• Aim of the exercise:
Put each line of the listing below into a Markdown table with the columns "No." and "Line", numbering the rows and skipping blank lines. Leave the pictures out of the table.

(Data extracted from a collection)
_ _ _ _ _

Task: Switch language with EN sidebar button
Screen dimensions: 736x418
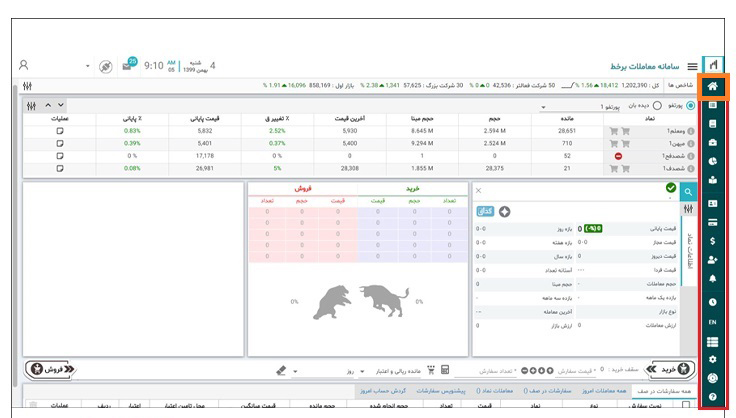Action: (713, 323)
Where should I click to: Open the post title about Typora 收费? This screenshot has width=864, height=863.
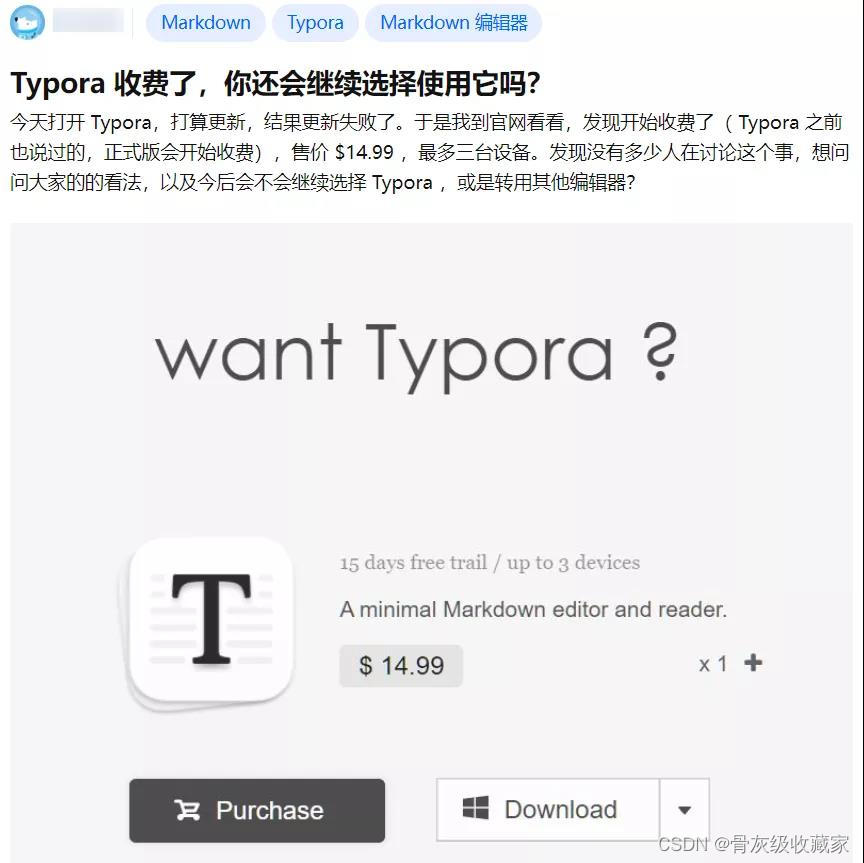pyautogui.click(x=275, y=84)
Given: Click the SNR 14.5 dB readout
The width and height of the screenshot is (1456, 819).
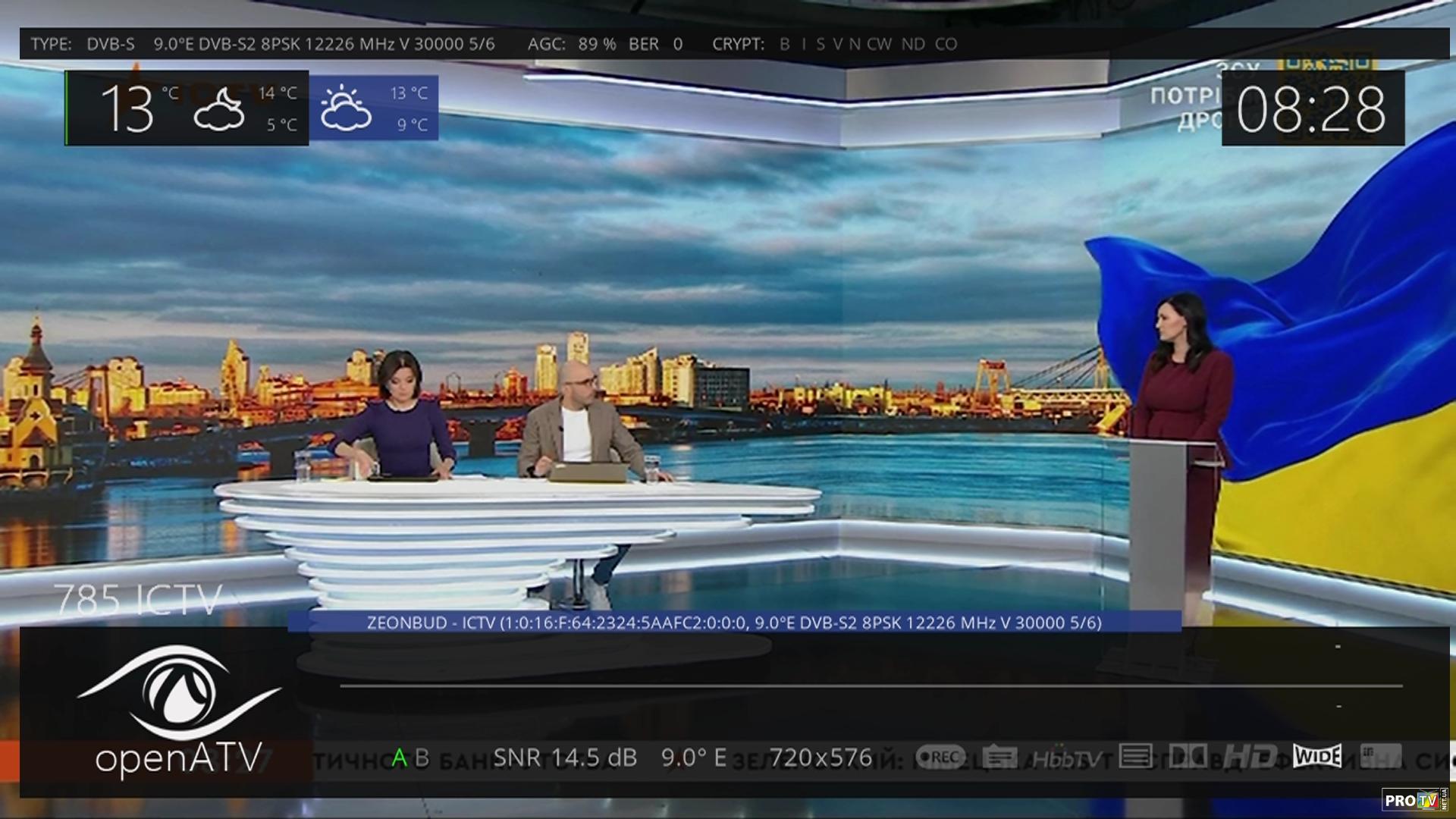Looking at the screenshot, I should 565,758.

_ _ _ _ _

• Result of this task:
| No. | Line |
|---|---|
| 1 | Task: Switch language with EN sidebar button |
| 2 | Screen dimensions: 736x418 |
| 3 | Action: (713, 323) |
| 4 | Where should I click to: Open the post title about Typora 收费? This screenshot has width=864, height=863. |
| 5 | pyautogui.click(x=275, y=84) |
| 6 | Given: Click the SNR 14.5 dB readout |
| 7 | The width and height of the screenshot is (1456, 819). |
| 8 | Looking at the screenshot, I should 565,758. |